··· GIVEN ENTRIES

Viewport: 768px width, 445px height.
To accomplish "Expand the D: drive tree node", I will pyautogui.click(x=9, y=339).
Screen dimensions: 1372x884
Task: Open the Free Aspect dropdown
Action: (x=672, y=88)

······

§ WRITTEN PROBLEM:
Rewrite the entries above, replacing "Viewport" with "Display" wherever it occurs and leaving everything else the same.

§ EXPECTED ANSWER:
Display: 768px width, 445px height.
To accomplish "Expand the D: drive tree node", I will pyautogui.click(x=9, y=339).
Screen dimensions: 1372x884
Task: Open the Free Aspect dropdown
Action: (x=672, y=88)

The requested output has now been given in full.